Being an introvert it is really hard for me to make friends. I think this becomes even more difficult as an adult because everyone seems to have their life sorted out and they don’t need new people in their lives. However, my husband and I got married last year and met another couple who were also preparing their wedding and we’ve become great friends so it’s not impossible! 🙂


I believe we tend to get too comfortable with our small group of friends and are afraid to reach out and make new friends… This is definitely something I need to work on as well. Thank you for the wonderful post 🙂


This gives me hope! I’m moving to London soon, and I’m already worried about making friends… great ideas !


Just started reading your blog! Love it! This post came at the best time— my husband and I just moved to Charleston, SC and we were just discussing the other day how difficult it can be to make new friends when moving to a new city! It was so easy in the past to make friends, like with fellow classmates during college…but we are staying optimistic and open-minded to new friendships! Thanks for the advice!!

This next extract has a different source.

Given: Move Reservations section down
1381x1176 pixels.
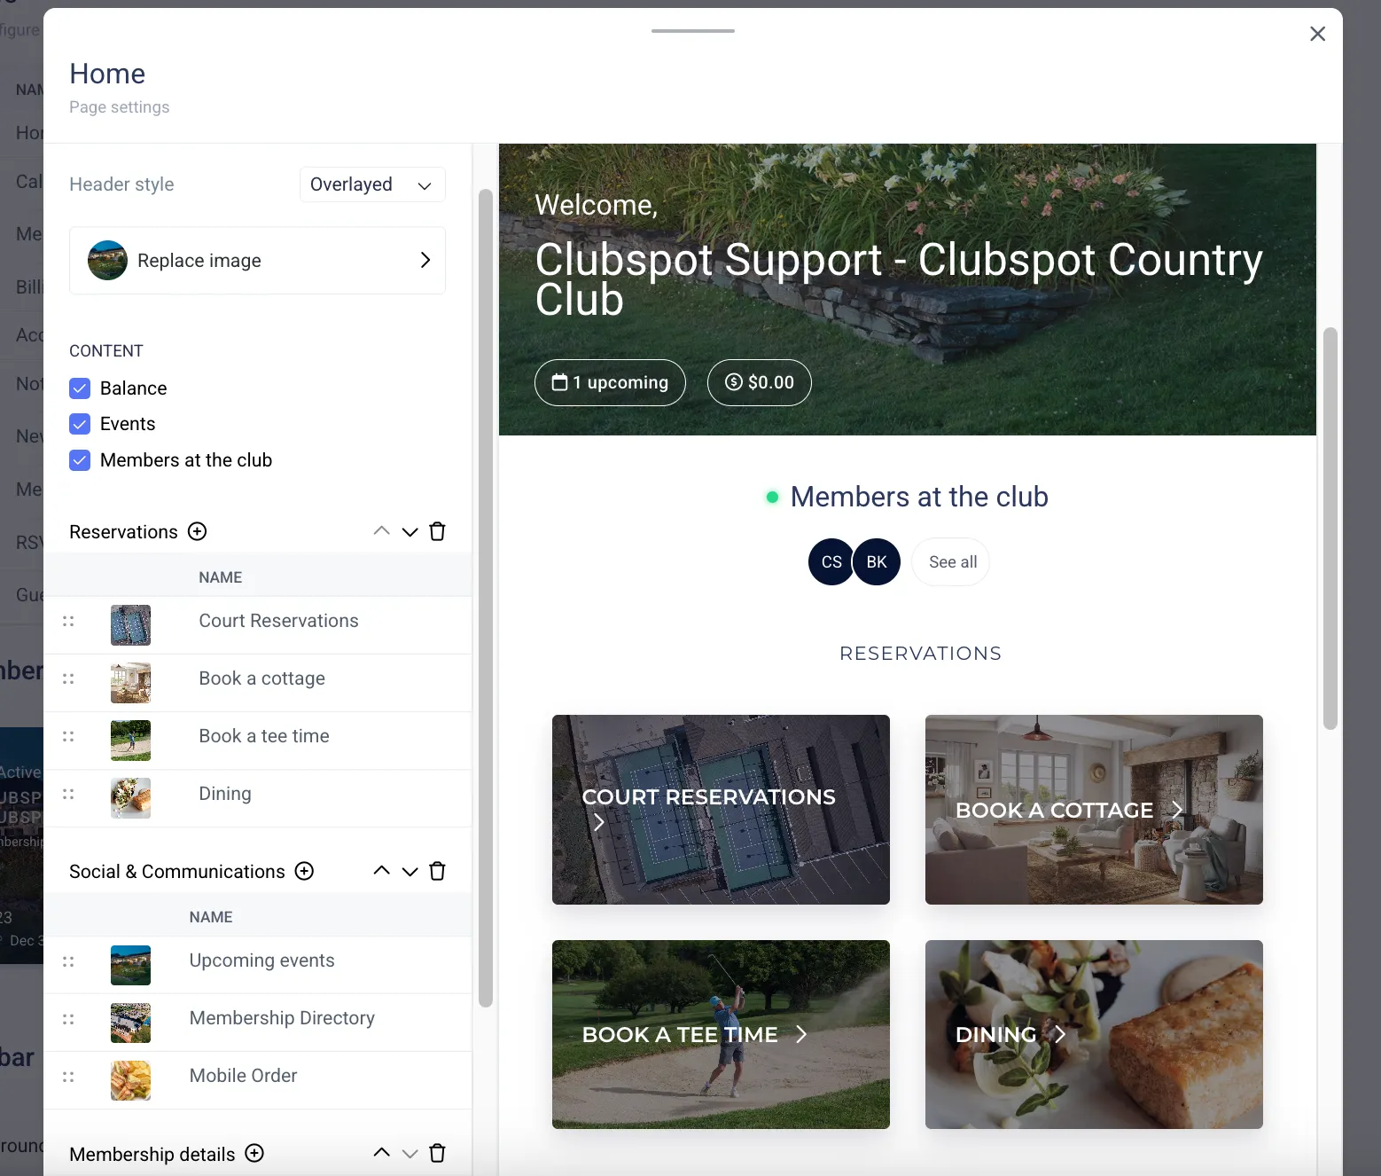Looking at the screenshot, I should click(410, 532).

Thank you for this post, Carly! Being part of your Facebook group has also served as great inspiration and motivation to get out there and meet new people. It has been so heartwarming to see this group of strangers offering advice for one another every day, and is such a positive reminder that we’re all in this together!

Nicole (24)

Thank you so much Carly for this beautiful post! For me this words have been needed. I am still struggling with finding new friends with the same interests. I love a lot of stuff but sometimes I am way to shy to open my heart and my mouth.. Great to know that I am not weird and more girls than I thought have the same struggle… I feel so much more of understanding now. Thank you! great post ❤️


Girl! The internet has made me the “cold call” queen! So much easier! Great tips for sure!


Lacey |

Jane Reggievia

Hi Carly! This such a great post! As I’m older and jumping into parenthood, I’m getting worst at making new friends. Somehow become a parent I feel uncool (I shud learn from Regina’s mom from Mean Girls, bcs she’s a cool mom LOL). Sometimes I even can’t talk to my single friends anymore because we live in different bubble. But thanks to social media (and blog!), I finally knew some of other fellow mommies out there. We never met before it everytime we chat, we feel connected. It’s crazy when think about internet world, but thanks to that we can make new friends.

Thank you Carly for bringing up this topic. Love ya!


this is such a great post! i’m moving in a few months to a different state & only know my boyfriend who i’m moving in with & one friend that’s about a half hour away. i have been so nervous about meeting new people so i’m not depending on my boyfriend for social interaction (lol) & this is full of good ideas! i love the idea of finding a new church & joining a women’s bible study, that’s where i strengthened friendships in high school at youth group meetings. great post!!


I had skimmed this post when it was published but became so relevant to my life recently. I moved to Boston almost 5 years ago. I have a great job, boyfriend, and one childhood friend here. I am part of my sorority alumnae chapter and three of the girls I’m closet with just moved away to other cities. I feel like I am back to square one so this post is really helpful!